Zu den jüngsten Verlautbarungen von Bündnis90/ Die Grünen, Vattenfall könne ähnlich wie in Hamburg-Glinde die geplante Biomasseanlage am Standort Rummelsburg als Verbrennungsanlage für belastete Abfälle nutzen, erklärt Michael Grunst, umweltpolitischer Sprecher der Fraktion:
"Auch vom laufenden Wiederholen solcher Behauptungen und Befürchtungen werden sie nicht wahrer!
Die Planungsunterlagen geben dergleichen nicht her. Entsprechend des Berliner Energiekonzepts und der Klimaschutzvereinbarung mit dem Land Berlin plant Vattenfall als Ersatz des derzeitigen mit Braunkohle betriebenen Kraftwerks Klingenberg die Errichtung von einer oder zwei hochmodernen Gas-/Dampfturbinen-Anlage(n) (GuD) sowie von Biomasse-Anlagen. Das Bezirksamt Lichtenberg wird die Biomasseanlage sichern, indem es die Errichtung von Abfallverbrennungsanlagen mit Festsetzung des Bebauungsplanes ausschließt. Damit ist die Nutzung von Holzabfällen der Kategorien A III, A IV und PCB-Altholz der Altholzverordnung (AltholzV) – wie in Hamburg-Glinde - rechtlich unmöglich.

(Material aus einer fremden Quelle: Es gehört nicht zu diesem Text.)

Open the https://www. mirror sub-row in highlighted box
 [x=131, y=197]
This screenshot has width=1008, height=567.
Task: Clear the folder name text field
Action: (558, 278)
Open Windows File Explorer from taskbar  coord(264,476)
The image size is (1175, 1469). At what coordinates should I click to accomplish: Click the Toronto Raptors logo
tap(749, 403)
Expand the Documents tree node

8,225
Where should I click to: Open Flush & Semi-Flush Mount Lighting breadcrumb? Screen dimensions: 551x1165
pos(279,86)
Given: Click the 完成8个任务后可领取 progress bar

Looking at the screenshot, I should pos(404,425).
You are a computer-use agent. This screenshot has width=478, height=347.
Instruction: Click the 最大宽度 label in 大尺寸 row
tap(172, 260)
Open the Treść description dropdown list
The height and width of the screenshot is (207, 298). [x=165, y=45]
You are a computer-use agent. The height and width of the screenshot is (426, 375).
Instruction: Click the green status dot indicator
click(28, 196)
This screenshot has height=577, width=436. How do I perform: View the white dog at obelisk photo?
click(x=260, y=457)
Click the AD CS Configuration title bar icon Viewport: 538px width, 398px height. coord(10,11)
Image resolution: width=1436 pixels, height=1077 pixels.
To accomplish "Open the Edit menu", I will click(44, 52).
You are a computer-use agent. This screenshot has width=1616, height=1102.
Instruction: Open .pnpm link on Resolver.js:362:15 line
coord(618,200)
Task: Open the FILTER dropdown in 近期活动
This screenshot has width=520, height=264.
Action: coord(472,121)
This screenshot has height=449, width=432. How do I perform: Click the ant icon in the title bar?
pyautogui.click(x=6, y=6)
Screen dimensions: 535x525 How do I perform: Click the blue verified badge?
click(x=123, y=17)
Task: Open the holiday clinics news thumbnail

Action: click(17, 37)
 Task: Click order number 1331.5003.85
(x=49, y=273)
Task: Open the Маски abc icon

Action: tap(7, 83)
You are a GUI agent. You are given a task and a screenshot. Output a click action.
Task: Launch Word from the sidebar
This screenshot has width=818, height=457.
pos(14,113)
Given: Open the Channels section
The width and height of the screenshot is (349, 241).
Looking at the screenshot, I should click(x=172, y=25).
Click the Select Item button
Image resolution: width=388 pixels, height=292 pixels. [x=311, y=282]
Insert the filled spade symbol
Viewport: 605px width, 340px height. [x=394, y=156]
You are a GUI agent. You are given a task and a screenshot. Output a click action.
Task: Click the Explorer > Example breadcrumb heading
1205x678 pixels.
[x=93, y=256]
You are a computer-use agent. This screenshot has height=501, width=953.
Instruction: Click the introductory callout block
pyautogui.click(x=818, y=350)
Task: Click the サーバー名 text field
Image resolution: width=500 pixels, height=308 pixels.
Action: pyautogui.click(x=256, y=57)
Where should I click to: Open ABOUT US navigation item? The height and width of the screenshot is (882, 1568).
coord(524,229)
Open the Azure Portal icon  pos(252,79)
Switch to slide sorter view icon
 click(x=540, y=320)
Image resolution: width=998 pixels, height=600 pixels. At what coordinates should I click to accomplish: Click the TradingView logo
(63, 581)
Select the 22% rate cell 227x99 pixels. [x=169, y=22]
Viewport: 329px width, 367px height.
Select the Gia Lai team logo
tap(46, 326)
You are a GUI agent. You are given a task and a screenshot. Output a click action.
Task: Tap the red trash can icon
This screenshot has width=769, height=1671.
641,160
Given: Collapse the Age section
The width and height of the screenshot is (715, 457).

Weiterhin gilt die Feststellung der Berliner Umweltsenatorin Katrin Lompscher, dass die zwei Biomasseheizkraftwerke (BMHKW) mit den Regelungen der 13. BImSchV (Verordnung über Großfeuerungs- und Gasturbinenanlagen) unterliegende Anlagen geplant werden. Eine Abfallverbrennung (und damit Anlagen nach 17. BImSchV – Verordnung über die Verbrennung und die Mitverbrennung von Abfällen) ist nicht vorgesehen.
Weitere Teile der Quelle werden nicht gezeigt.